The purity movement teaches girls that their moral status derives from their sexual (in)activity, while boys learn that being moral means making responsible, adult choices. Although its rhetoric sounds all-encompassing and ostensibly includes boys, its vision of purity is embodied by white, conventionally attractive, middle-class girls. Women and girls of color, consistently hypersexualized in U.S. culture, are never positioned as "pure," nor are women with disabilities or impoverished women. Our nation's obsession with virginity overshadows real issues that afflict women, such as lack of affordable reproductive health care and sexual trafficking. While father-daughter purity balls, virginity vouchers and abstinence rallies are busy celebrating and commodifying virginity, our tax dollars are funding abstinence-only sex-education curricula that use fear and shame to promote chastity outside marriage and provide no (or incorrect) information about contraception or safer sex. Not only are these classes steeped in traditional gender politics that identify women as sexual gatekeepers and men as sexually out of control, they ostracize LGBTQ youth by ignoring their needs for relevant information on sex.
Ironically, the purity movement has much in common with pornography; both idealize passive, doll-like women who desire only to please men.
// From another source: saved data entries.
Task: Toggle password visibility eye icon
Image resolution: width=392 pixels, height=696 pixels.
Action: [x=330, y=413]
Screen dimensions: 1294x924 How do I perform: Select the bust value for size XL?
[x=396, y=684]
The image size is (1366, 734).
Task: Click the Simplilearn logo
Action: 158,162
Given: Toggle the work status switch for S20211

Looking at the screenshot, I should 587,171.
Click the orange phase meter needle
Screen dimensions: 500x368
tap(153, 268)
Like pornography, it finds myriad ways to denigrate women. Those who remain virgins effectively remain girls and, as such, can't -- or shouldn't -- be trusted to make decisions about their own bodies. The fetishizing of virginity inspires grown women to embrace girlishness via vaginal rejuvenation surgeries and Brazilian bikini waxes. It's hard to miss the connection between this glorification of "innocence" and the backlash against women's advancement in education, work and the public sphere.
My own research suggests that the women (and men) who most prize their virginity are those most likely to be disappointed, even devastated, by first sexual experiences that don't live up to the hype (note: Valenti interviewed me for her book). But given the hullabaloo about its importance, virginity itself eludes definitions. If the first time you have sex is when you lose your virginity, Valenti asks, then what constitutes sex?
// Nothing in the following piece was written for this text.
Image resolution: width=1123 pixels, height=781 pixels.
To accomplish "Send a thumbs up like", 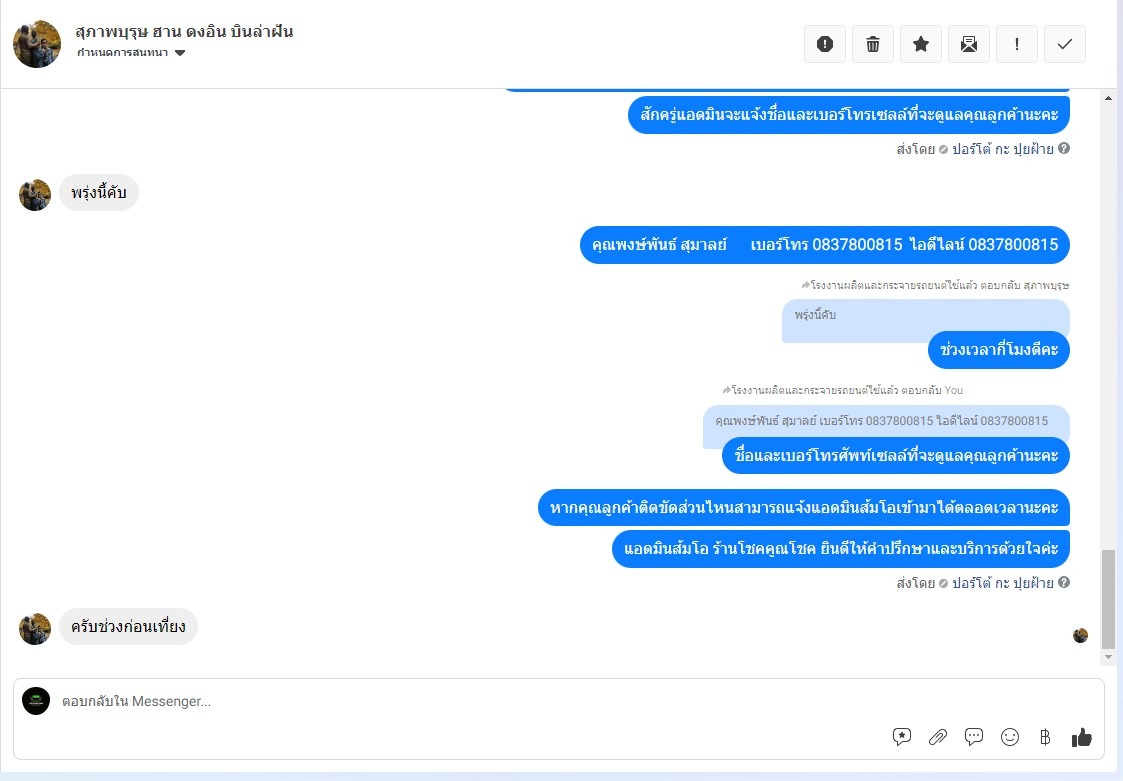I will tap(1081, 737).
"If it's just heterosexual intercourse, then we'd have to come to the fairly ridiculous conclusion that all lesbians and gay men are virgins and that different kinds of intimacy, like oral sex, mean nothing," Valenti writes. She argues that the very concept of virginity is a sham perpetrated on women. With The Purity Myth, she urges feminists and other progressives to stop ceding the definition of morality to social conservatives and asks that we trust young women to make their own intimate sexual choices.
Laura M. Carpenter is an assistant professor of sociology at Vanderbilt University and the author of Virginity Lost: An Intimate Portrait of First Sexual Experiences (NYU Press, 2005).